I recently reviewed
Trio con Forza, a bracing selection
of contemporary works performed by HOT3,
a group composed of viola, guitar and
flute. Hot on its heels comes this disc
of works almost all of which are dedicated
to the viola protagonist Henrik Frendin
and which sports the title Viola con
Forza. One intriguing aspect is that
the works have been written with him
in mind or in collaboration with him.
Frendin becomes, in the notes’ words,
co-creator of these pieces due to the
latitude for improvisation inherent
in them, as in the case of Henrik Frisk’s
Drive in which fragments are infinitely
variable and buildable upon.
Daniel Nelson’s Romantatronic
has a fair deal of romantic keening
and occasional granitic orchestral interjections.
In the main though there is a slow moving
rather threnody-like aspect to the work
that is astutely judged. Later on the
viola subverts the original schema and
disrupts the orchestral statements with
interjections of its own. The second
movement is elegant and rhythmic with
considerable elasticity of material
and a genuine aspiration to the condition
of song. Jörgen Dafgård’s
For the Sleeping: Dream Sonata is for
viola and tape. The sonorities generated
are intensely "swoony" with
the viola mining some viscerally onomatopoeic
sounds, whilst the tape mixes things
up in the channels to create a slightly
disorientating feeling. Some stridency
and drama is there but so too is a dream
lightness and a drizzle of ambient voices.

[Data on where items appear]
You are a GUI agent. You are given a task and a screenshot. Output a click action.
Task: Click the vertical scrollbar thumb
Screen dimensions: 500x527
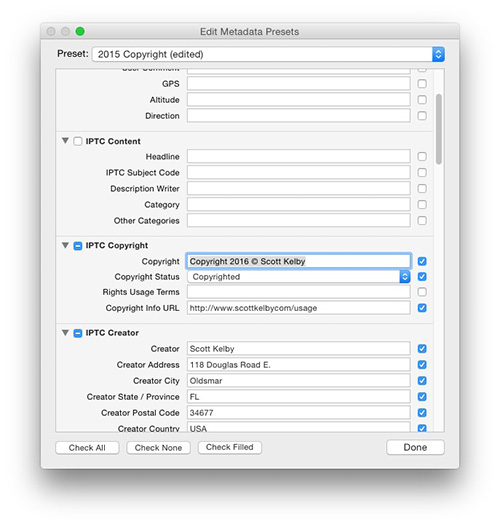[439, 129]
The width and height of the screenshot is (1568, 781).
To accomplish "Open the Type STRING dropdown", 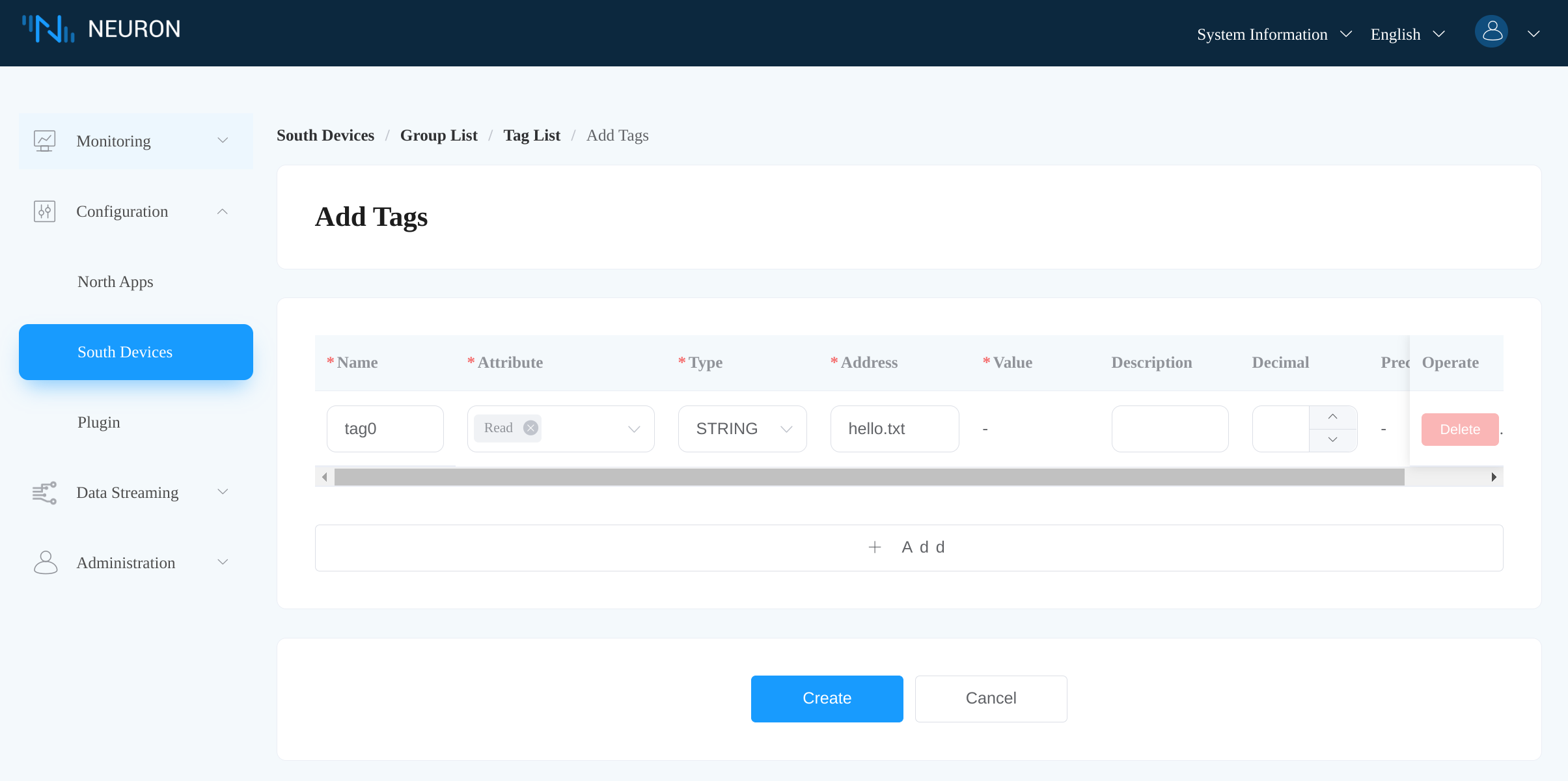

SET TASK 1:
According to the review, what instruments is Jörgen Dafgård's For the Sleeping: Dream Sonata written for?
SET TASK 2:
Transcribe the part of the review that begins at the words "Frendin becomes, in" and stops after the words "granitic orchestral interjections.".

TASK ANSWER 1:
Viola and tape.

TASK ANSWER 2:
Frendin becomes, in the notes’ words,
co-creator of these pieces due to the
latitude for improvisation inherent
in them, as in the case of Henrik Frisk’s
Drive in which fragments are infinitely
variable and buildable upon.
Daniel Nelson’s Romantatronic
has a fair deal of romantic keening
and occasional granitic orchestral interjections.